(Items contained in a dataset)
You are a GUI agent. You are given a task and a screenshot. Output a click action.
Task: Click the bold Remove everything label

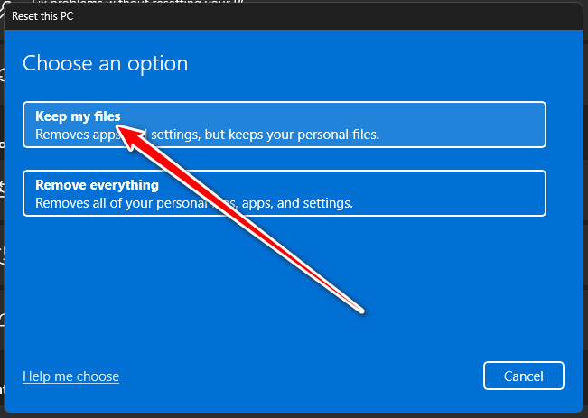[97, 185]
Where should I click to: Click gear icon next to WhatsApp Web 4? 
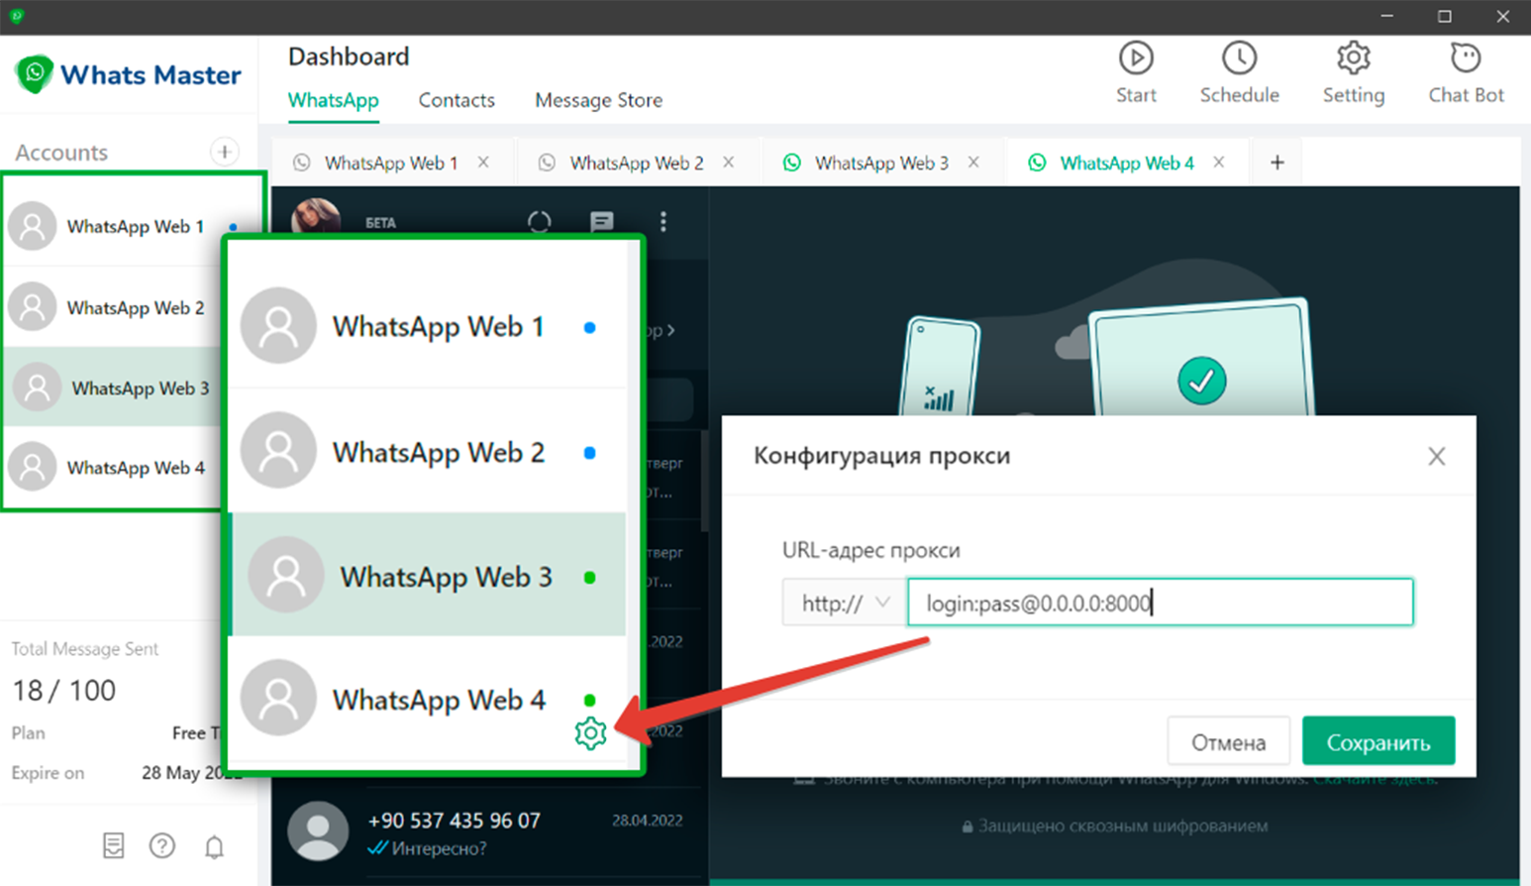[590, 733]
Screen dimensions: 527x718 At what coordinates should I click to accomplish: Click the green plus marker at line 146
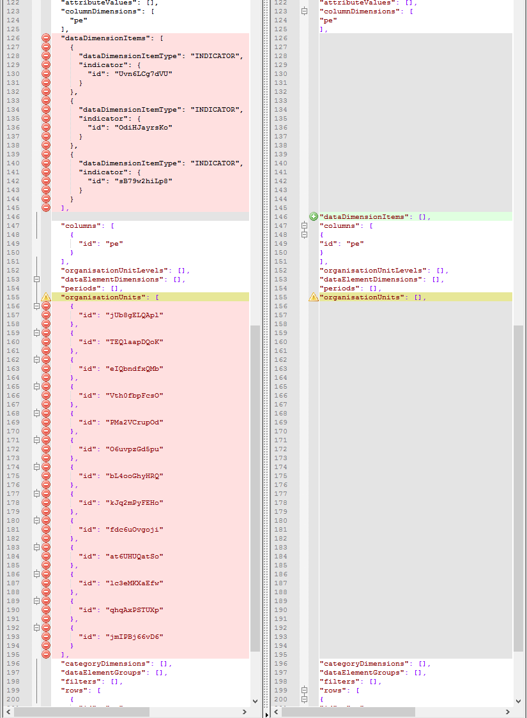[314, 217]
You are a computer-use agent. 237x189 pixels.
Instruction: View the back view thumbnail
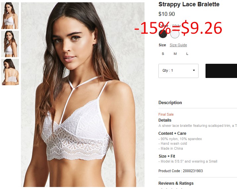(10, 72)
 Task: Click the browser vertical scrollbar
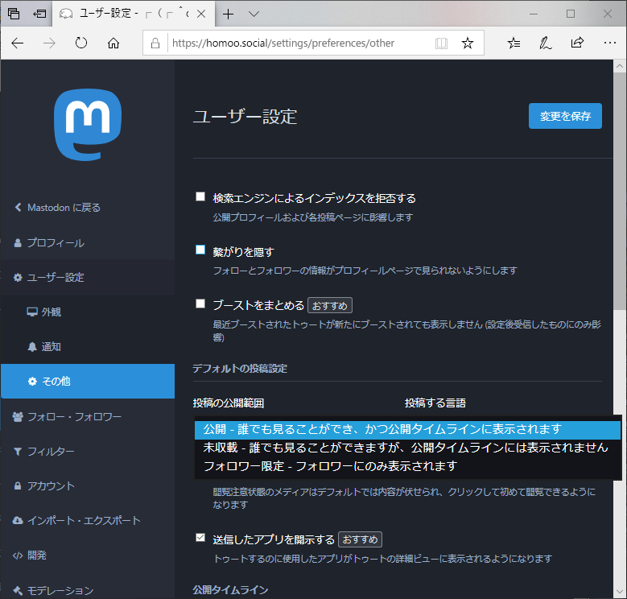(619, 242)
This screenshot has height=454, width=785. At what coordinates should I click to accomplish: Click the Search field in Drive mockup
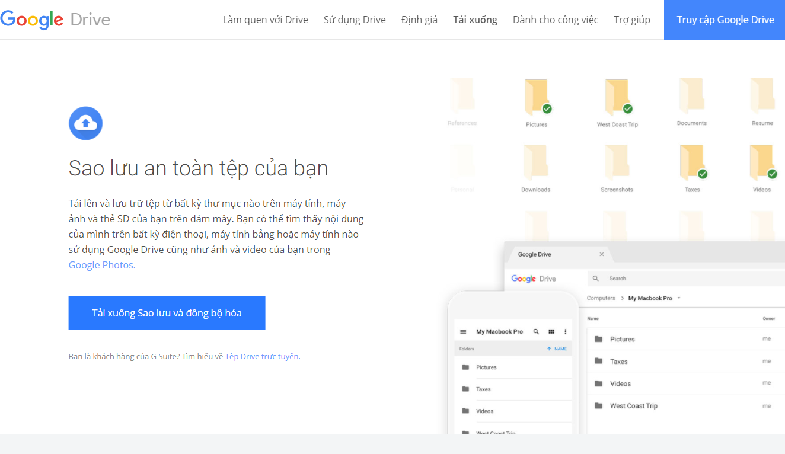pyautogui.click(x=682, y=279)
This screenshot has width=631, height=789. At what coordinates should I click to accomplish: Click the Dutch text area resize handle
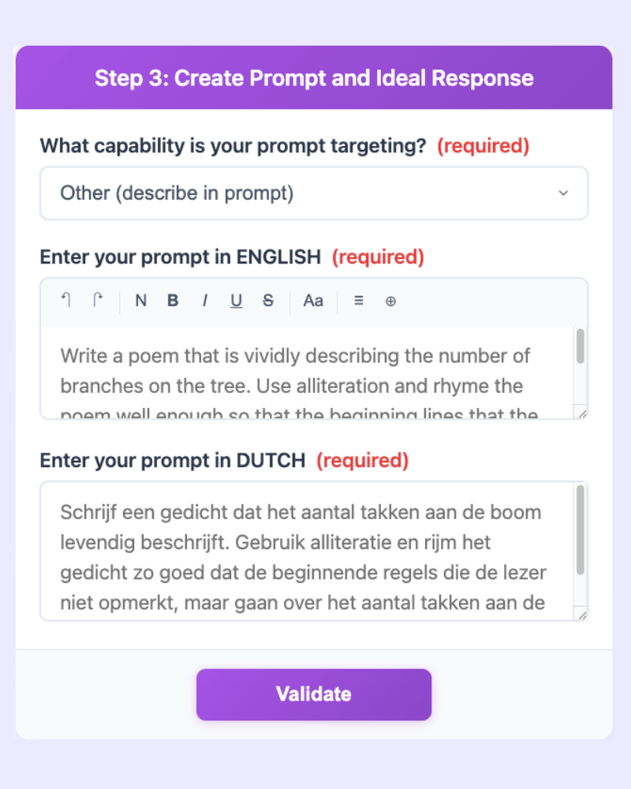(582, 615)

**WRITTEN INSTRUCTION:**
Rewrite every line of the items above as a JSON list of strings, with one string per line and no strings for blank lines. Leave the pictures out.

**COMPLETE OUTPUT:**
[
  "You are a GUI agent. You are given a task and a screenshot. Output a click action.",
  "Task: Click the bold Remove everything label",
  "[97, 185]",
  "Where should I click to: Click gear icon next to WhatsApp Web 4? ",
  "[590, 733]",
  "Screen dimensions: 527x718 At what coordinates should I click to accomplish: Click the green plus marker at line 146",
  "[314, 217]",
  "You are a computer-use agent. 237x189 pixels.",
  "Instruction: View the back view thumbnail",
  "(10, 72)",
  " Task: Click the browser vertical scrollbar",
  "(619, 242)",
  "This screenshot has height=454, width=785. At what coordinates should I click to accomplish: Click the Search field in Drive mockup",
  "pyautogui.click(x=682, y=279)",
  "This screenshot has width=631, height=789. At what coordinates should I click to accomplish: Click the Dutch text area resize handle",
  "(582, 615)"
]